11. 动态debug打印, pr_debug要打开CONFIG_DYNAMIC_DEBUG
#不打开这个选项, pr_debug根本就不会编译
CONFIG_DYNAMIC_DEBUG=y
#打开以后, 用下面的语法
echo 8 > /proc/sys/kernel/printk
echo 'file kernel/module.c +p' > /sys/kernel/debug/dynamic_debug/control
insmod mymodule.ko
#文档 Documentation/dynamic-debug-howto.txt
#例子, +p是说打开pr_debug, +f是打印函数名, +l行号, +m是模块名, +t是线程id, flag可以连用
echo -n 'file svcsock.c line 1603 +p' > <debugfs>/dynamic_debug/control
echo -n 'module nfsd +p' >
echo -n 'func svc_process +p' >
#打开所有debug消息
echo -n '+p' > <debugfs>/dynamic_debug/control
#打印模块名和函数名
echo -n '+mf' > <debugfs>/dynamic_debug/control
#启动的时候, 用下面的形式: QUERY符合上述语法
dyndbg="QUERY", module.dyndbg="QUERY"
dyndbg="file ec.c +p"
#比如在cmdline加
dyndbg="func cvmx_nand_page_write +p; func ubi_io_write +p"

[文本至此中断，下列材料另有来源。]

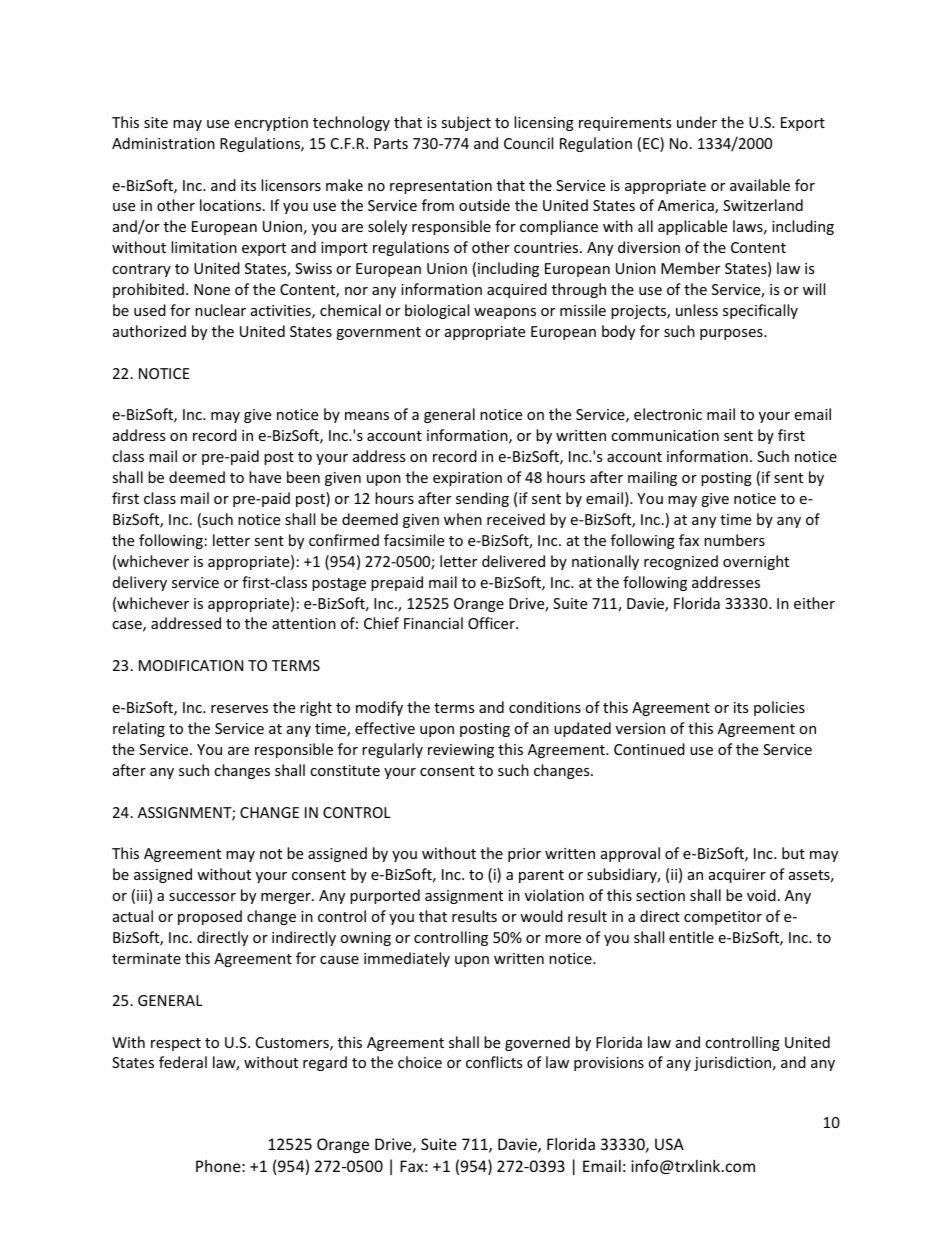 This document has width=952, height=1233. What do you see at coordinates (669, 1144) in the document?
I see `USA` at bounding box center [669, 1144].
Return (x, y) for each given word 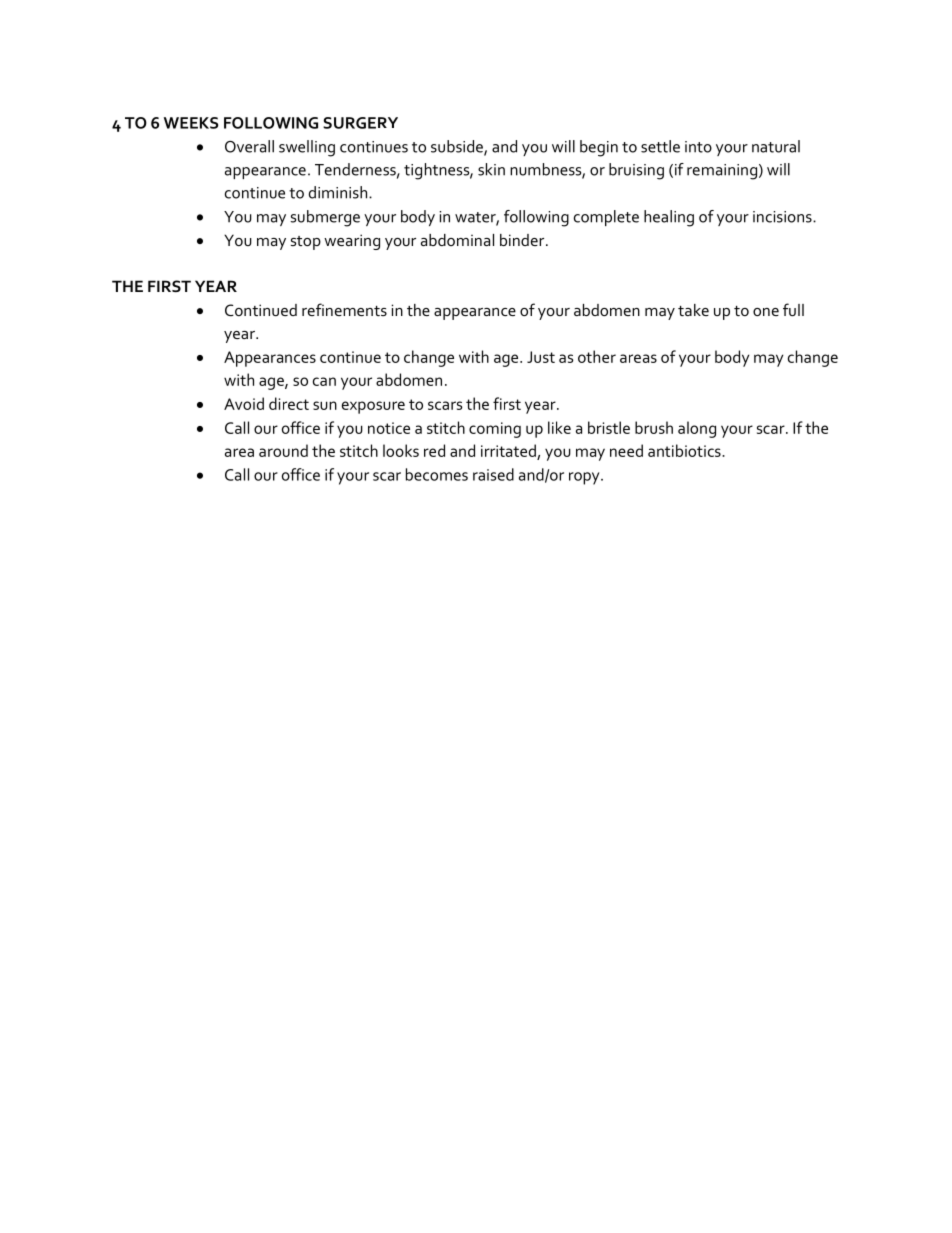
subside (458, 147)
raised (493, 474)
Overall (249, 146)
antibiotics (685, 450)
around (283, 450)
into (698, 147)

dyndbg="func cvmx_nand_page_write line 1877-1878 +p; func ubi_io_write +pf"
include/linux/printk.h
bootoctlinux $(loadaddr) 'coremask=0x0f ctxt=OSW isamversion=ZAM8AA62.990, prozone=0x4000000,0x80000000 logbuffer=uboot,0x20000,0x7be00000 bpsflag=0x4,0x7be20000 bpcommit=0,0x140000,0x160000 mtdparts=octeon_nand0:0x8000000@0x0(recovery),-@0x8000000(nand);octeon_nand1:0x40000000@0x0(nand1);bootflash:0x20000@0x140000(statusA),0x20000@0x160000(statusB),0x140000@0x180000(bootA),0x140000@0x2c0000(bootB),0x1900000@0x400000(linuxA),0x1900000@0x1d00000(linuxB),0x20000@0x120000(preferred_oswp),0x80000@0x3600000(management_a),0x80000@0x3680000(management_b),0x120000@0x0(bps) linux_fit_image=0x1e00000,0x7a000000 unpreferred_oswp=0 console=ttyS1,115200 config_overlay=reboot=0 loglevel=8 debug ignore_loglevel dyndbg="func cvmx_nand_page_write +p; func ubi_io_write +p" '
12. cmd line传kernel module的参数
#insmod
insmod my_module param=value
#cmdline
vmlinux ... my_module.param=value ...
#module_name.para=xxx
#octeon-nand.debug=1
setenv kernel_extra_args config_overlay=reboot=0 loglevel=8 debug ignore_loglevel octeon-nand.debug=1
13. 关于模块的符号
模块可以用kernel或者其他模块export出来的符号
在引用其他模块的符号时, 要先加载被依赖的ko
比如mymodule2.ko用了mymodule1.ko的print_hello()函数, 如果单独加载mymodule2.ko时
$ sudo insmod mymodule2.ko
insmod: ERROR: could not insert module mymodule2.ko: Unknown symbol in module
rishi@rishi-VirtualBox:~/mydev/publications/lkw/doc/code/04_exporting_symbols/exporting_symbols$ dmesg
[15588.009164] mymodule2: Unknown symbol add_two_numbers (err 0)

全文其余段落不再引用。